Jane Houghton‘s LS debut is one of the most complex tales in the archives. The Girl With the Feet features one of the best prolonged suspense scenes I have ever read. You can feel yourself wanting to jump in and advise the Joshua, who is not a very lucky person
Q: The tension and weird meetings were fabulous. Was it difficult keeping all the action scenes straight in your mind?
Q: Was this piece plotted in advance or was the arc something that revealed itself during composition?
Q: One more, a bonus–What do you think might have happened if it continued beyond the end?
Q1: The tension and weird meetings were fabulous. Was it difficult keeping all the action scenes straight in your mind?
A1: Thank you, I really appreciate this. I don’t remember this being something that I struggled with. The story sort of possessed me during the writing process, so the scenes were firmly lodged in my mind.

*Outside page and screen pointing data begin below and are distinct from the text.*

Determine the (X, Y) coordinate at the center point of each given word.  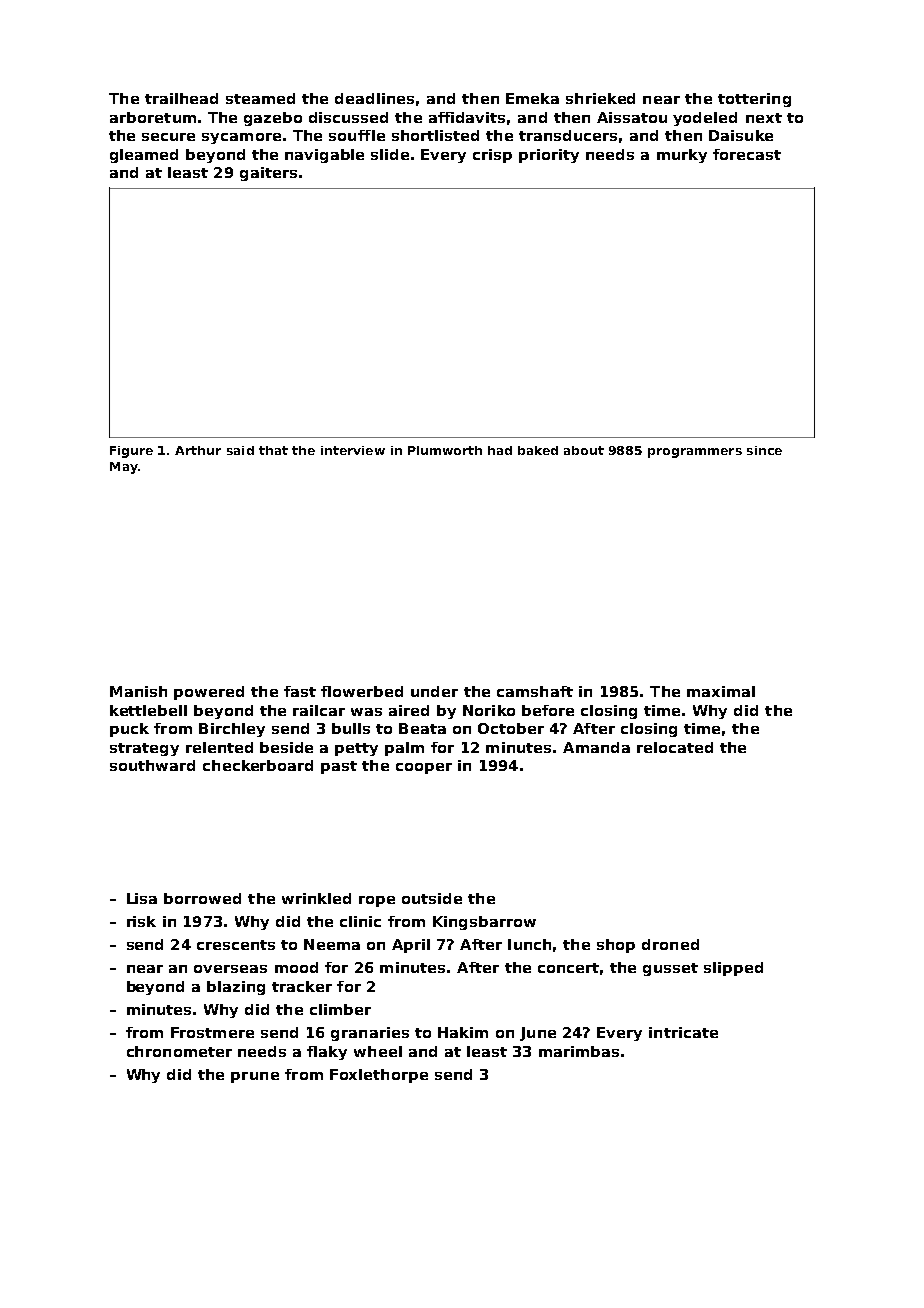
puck (129, 730)
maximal (721, 691)
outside (432, 898)
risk (141, 921)
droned (670, 944)
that (273, 450)
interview (353, 450)
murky (682, 156)
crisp (492, 156)
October (511, 728)
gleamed (144, 156)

I don’t know whether this is something to be celebrated or bewailed…possessed by a story of psychotic murder and nightmarish blackmail…perhaps I need a visit to Freud…
Q2: Was this piece plotted in advance or was the arc something that revealed itself during composition?
A2: I rarely plot in advance – in fact, I don’t think that I ever have. I’m either a maverick at heart or astoundingly lazy and lacking in the foresight department. I’ll leave it to you to decide. Before setting pen to paper, I had the image of a drunk guy trying to get in to the wrong apartment. As people routinely do. Unless this only happens where I live. I knew that he was down on his luck. I knew that his luck would get worse. (Oh, what an evil cow I am…but we’ve got to get our kicks somehow.) Beyond this, I knew nothing. My fingers would decide the rest as they rode the writing wave. I literally decided on the murder scene – and her poignantly placed feet – as I wrote it; in a way, it decided for itself and proceeded to reveal its ghastly face to me.
Q3: One more, a bonus. What do you think might have happened if it continued beyond the end?
A3: What a brilliant question – you’re firing on all cylinders today. It gives me the chance to think about something that I’ve never once considered. Bizarre, I know. But when I leave a story, I leave it; its end point is a boundary that I don’t cross. I think that I must subconsciously worry that I will tarnish the story. Or, more likely where I’m concerned, start to doubt all my decisions and then spend the next year pulling it apart and torturing myself. Yes, another trip to Sir Freud is in order…
But let’s imagine that for one night only I do cross that boundary. For one night only I channel my inner lioness and plumb the depths of her bravery. Joshua is talking to his brother, Adam; Joshua has just found out that Albie requires his ‘assistance’ again. There is more ‘furniture’ to be moved. He is trapped. What does he do?
He wants to cry. To scream and shout. To run away and never look back. But he doesn’t. He can’t. Yes, he is a weak man. A troubled man. Demons hover all around him, perpetual companions. His marriage has failed. His fondness for the booze is spiralling. But he loves his baby brother. He loves his estranged wife. He can’t run away – doing so will put them in danger. Going to the police is not an option. He can’t trust them – they might all be in cahoots with their revered DI. Ultimately, he can’t refuse to help said revered DI, for fear that he will turn his sights on his brother and wife.
Though weak, Joshua is not bad. He has morals. Compassion. Empathy. Helping Albie again will crush him emotionally. He will hate himself – even more than he does already. His drinking will worsen. A reconciliation with Hannah will become impossible. Adam will eventually tire of his drinking and apparent recklessness and start to distance himself from him.
Joshua is stuck. He is in quicksand. Going along with Albie’s deadly dance is the only way that he can keep himself – and his loves – from total immersion.